Welcome¶
This user guide introduces the Data Catalog, a central interface designed to organize, register, and discover research data within BRIGHT.
It serves as the metadata management layer and gateway to the underlying research data infrastructure, ensuring that all data assets (Projects, Datasets, and Files) are findable, accessible, interoperable, and reusable (FAIR).
The Purpose of Data Catalog¶
The Data Catalog provides a secure and structured environment for managing active data, making it as open as possible and as close as necessary within BRIGHT.
Specific goals include:
Provide a centralized data portal to enhance FAIR data principles throughout the data lifecycle.
Enable data/metadata capture, data enrichment, efficient and standardized automated workflows.
Provide visibility and overview of accessible data.

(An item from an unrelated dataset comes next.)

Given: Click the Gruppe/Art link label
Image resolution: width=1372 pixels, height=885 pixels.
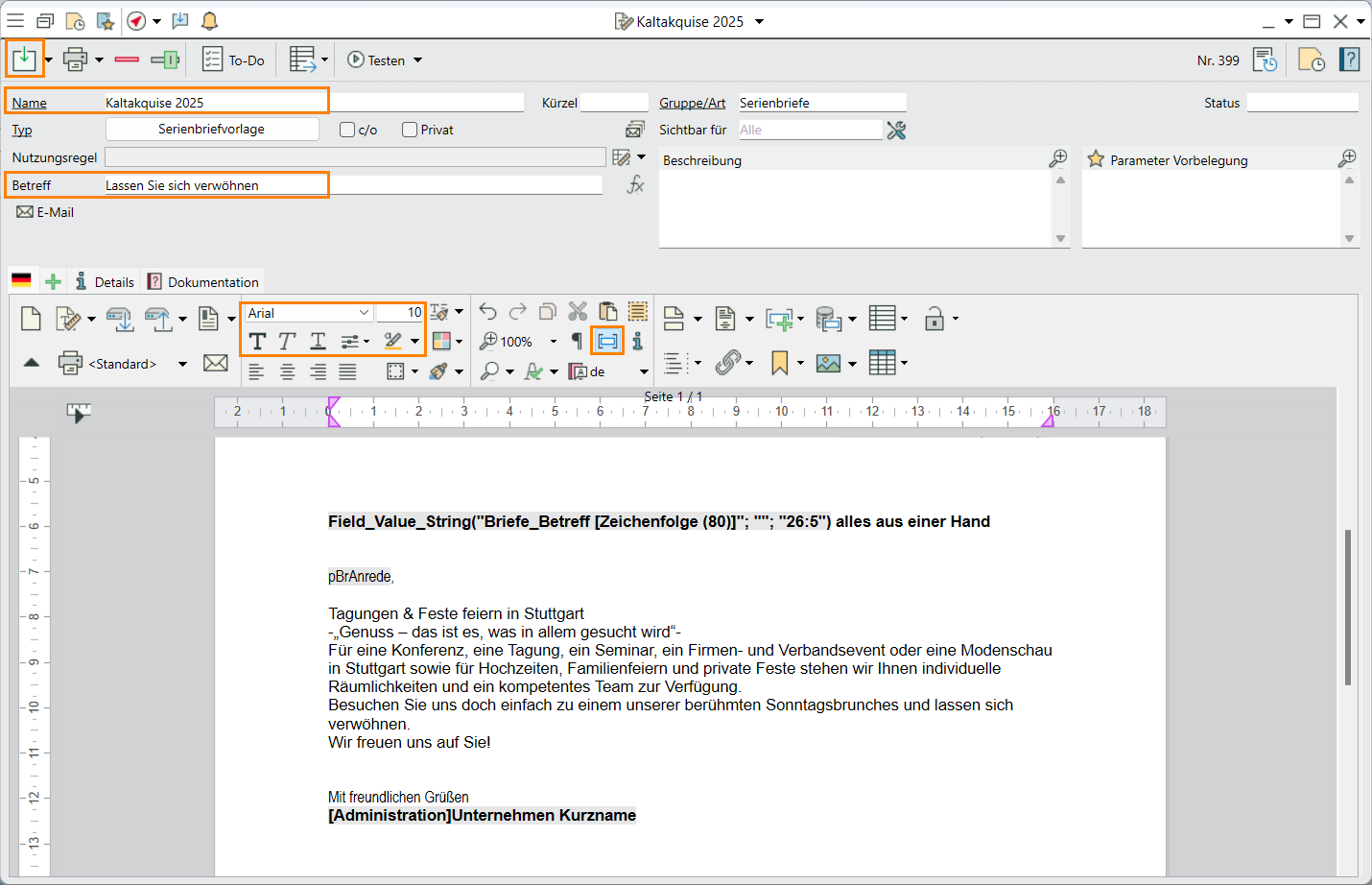Looking at the screenshot, I should pyautogui.click(x=692, y=103).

Ensure governance on all systems and data.
Establish a strong research data management support function.
Key Data Assets¶
Projects¶
A Project is the top-level organizational entity in the Data Catalog. It represents a research or analytical unit that includes all the data and metadata associated with a specific study.
Projects can represent:
An individual experiment
A collaborative research effort
A data reuse study
Each Project includes:
Description, contributors, objectives, and methods
One or more Datasets, which may include internally generated, externally acquired, or publicly sourced data
Access control and data provenance
Datasets¶
A Dataset is a logically grouped collection of related data files within a Project, representing a structured set of information generated under consistent experimental, computational, or analytical conditions.
Each Dataset includes:
Metadata describing its origin/type, purpose, methods, instruments and parameters and relationships to other datasets
A defined data stage (Raw, Processed, Results)
Versioning and provenance tracking for traceability
Files¶
A File is the lowest-level data entity managed by the system. It is stored within a Dataset and represents a single unit of data content (e.g., sequence files, image, table, or model output) in a specific format.
Each File has:
A unique identifier within the system
A defined file format (e.g., .fastq, .csv, .tiff, .h5)
Metadata describing its content, origin and checksum for data integrity
Note
Checksum is a unique fingerprint used to verify that the file has not been altered or corrupted.